(IF NOT FOR THE KIDS...)
To open the series of articles about the “typical Russian” gems one should honestly admit that although Russia always harbored love and respect for semiprecious and precious stones, nothing was mined there until mid-XVIII century, except for low-quality pearls from the rivers of Novgorod and Arkhangelsk provinces. That church controlled operation was massive and highly predatory in nature, so by the mid-XIX century the unfortunate northern pearl Margaritifera margaritifera was wiped out almost everywhere. That brought to a standstill the Russian tradition to decorate the frames of Orthodox icons and rich women’s garments with pearl embroidery.
As late as early XIX century Russia was still importing practically all semiprecious/precius stones, though the country was rich in deposits of an almost complete range of natural gemstones.
Rough and cut diamonds were no exception. This status quo could well continue for another century if not for a pure chance. In the summer of 1829 a 14 yr old serf Pasha Popov from the province of Perm was looking for gold in his pan on the western spur of the Ural Mountains when he found a 5x5 mm transparent stone.

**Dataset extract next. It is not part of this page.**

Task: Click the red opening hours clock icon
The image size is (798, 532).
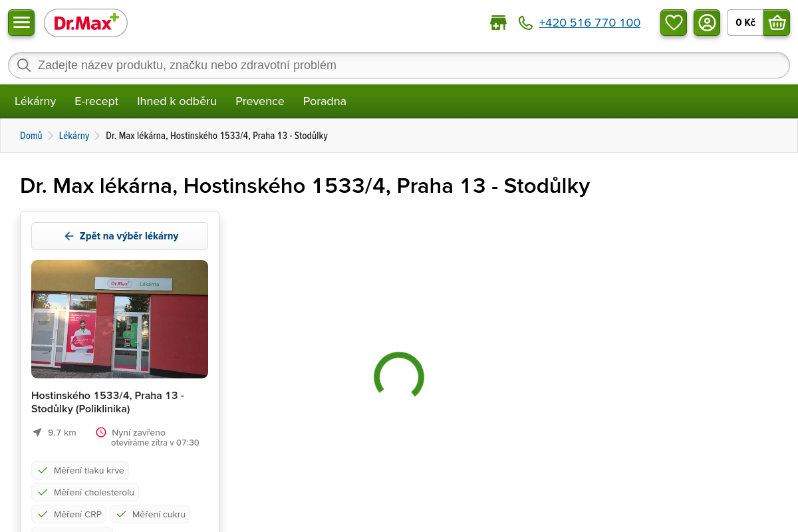Action: click(x=101, y=432)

The stone was later identified as 0.5 carats diamond and brought freedom to the young prospector.
A similar incident took place again in 1866, but this time it was at the bank of Orange River in South Africa. Over there a lucky shepherd by the name of Erasmus Jacobson found a yellow 21.25 carat diamond. That find made it into history as the “Eureka” diamond. That discovery marked the beginning of the “diamond rush” that eventually raised Africa to the leading positions in mining diamonds, which it keeps until present.
So what was going on in Russia in the meantime? Well, nothing special. Numerous expeditions found separate samples in the Urals area, but no field with industrial deposits could be located.

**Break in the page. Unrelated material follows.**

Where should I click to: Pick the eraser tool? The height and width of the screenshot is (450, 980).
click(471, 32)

The game changed dramatically in mid-XX century, when a genius of geology Larisa Popugaeva discovered the first primary diamond deposit of the USSR in Yakutia (Siberia). It was dubbed the “kimberlite pipe”.

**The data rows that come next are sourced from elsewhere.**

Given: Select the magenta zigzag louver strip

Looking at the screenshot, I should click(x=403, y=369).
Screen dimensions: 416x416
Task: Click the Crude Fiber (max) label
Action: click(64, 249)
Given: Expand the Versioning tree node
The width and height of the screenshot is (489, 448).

Rough diamond in kimberlite-volcanic rock
That event gave impulse to industrial-scale mining and cutting of that “king of the jewels” in Russia. New cutting facilities of Moscow, Smolensk, Vinnitsa, and Gomel earned an excellent reputation due to highest quality of their products and coined the new term for the international dictionary of jewelry brands: “Russian cut”. This term stands for the highest standard in diamond cutting that permits to reveal the true beauty of this stone.